The Play in Full
The Nairañjanā River
Degé Kangyur, vol. 46 (mdo sde, kha), folios 1.b–216.b
Translated by the Dharmachakra Translation Committee
under the patronage and supervision of 84000: Translating the Words of the Buddha
The Play in Full tells the story of how the Buddha manifested in this world and attained awakening, as perceived from the perspective of the Great Vehicle. The sūtra, which is structured in twenty-seven chapters, first presents the events surrounding the Buddha’s birth, childhood, and adolescence in the royal palace of his father, king of the Śākya nation. It then recounts his escape from the palace and the years of hardship he faced in his quest for spiritual awakening. Finally the sūtra reveals his complete victory over the demon Māra, his attainment of awakening under the Bodhi tree, his first turning of the wheel of Dharma, and the formation of the very early saṅgha.
This text was translated by the Dharmachakra Translation Committee under the supervision of Chökyi Nyima Rinpoche.
Cortland Dahl, Catherine Dalton, Hilary Herdman, Heidi Koppl, James Gentry, and Andreas Doctor translated the text from Tibetan into English. Andreas Doctor and Wiesiek Mical then compared the translations against the original Tibetan and Sanskrit, respectively. Finally, Andreas Doctor edited the translation and wrote the introduction.
The Dharmachakra Translation Committee would like to thank Chökyi Nyima Rinpoche for blessing this project, and Khenpo Sherap Sangpo for his generous assistance with the resolution of several difficult passages.
This translation has been completed under the patronage and supervision of 84000: Translating the Words of the Buddha.
The generous sponsorship of 簡源震及家人江秀敏，簡暐如，簡暐丞 Chien YuanChen (Dharma Das) and his wife, daughter, and son for work on this sūtra is gratefully acknowledged.
Monks, during the six years that the Bodhisattva practiced austerities, he was continually followed by Māra, the evil one. Yet, although Māra tried his best to harm the Bodhisattva, he never found an opportunity. As it became apparent that it would be impossible to harm the Bodhisattva, Māra, sad and dejected, finally left.

→ **Dataset extract**
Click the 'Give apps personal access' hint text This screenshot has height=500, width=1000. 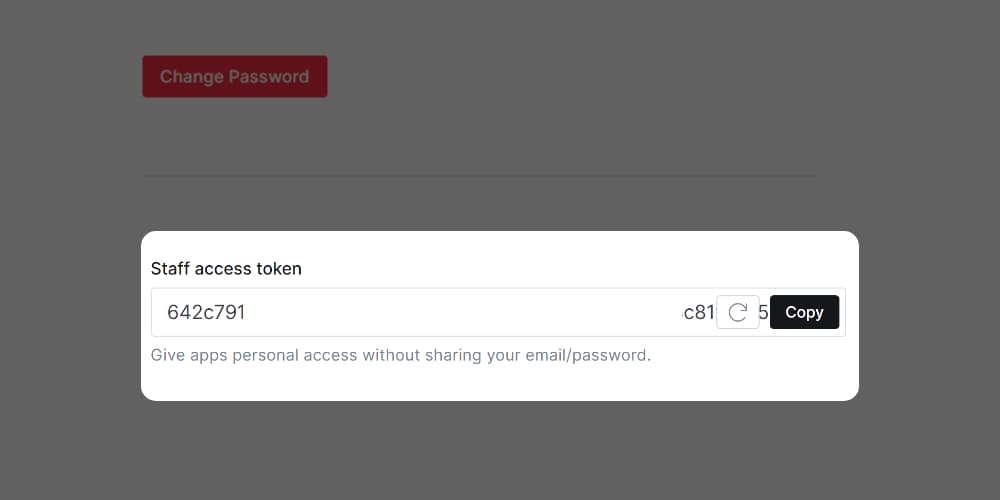(401, 355)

→ **What is needed**
Rewrite everything from "Cortland Dahl, Catherine" down to "is gratefully acknowledged." in the Play in Full text, putting "kind" in place of each "generous".

→ **Result of the task**
Cortland Dahl, Catherine Dalton, Hilary Herdman, Heidi Koppl, James Gentry, and Andreas Doctor translated the text from Tibetan into English. Andreas Doctor and Wiesiek Mical then compared the translations against the original Tibetan and Sanskrit, respectively. Finally, Andreas Doctor edited the translation and wrote the introduction.
The Dharmachakra Translation Committee would like to thank Chökyi Nyima Rinpoche for blessing this project, and Khenpo Sherap Sangpo for his kind assistance with the resolution of several difficult passages.
This translation has been completed under the patronage and supervision of 84000: Translating the Words of the Buddha.
The kind sponsorship of 簡源震及家人江秀敏，簡暐如，簡暐丞 Chien YuanChen (Dharma Das) and his wife, daughter, and son for work on this sūtra is gratefully acknowledged.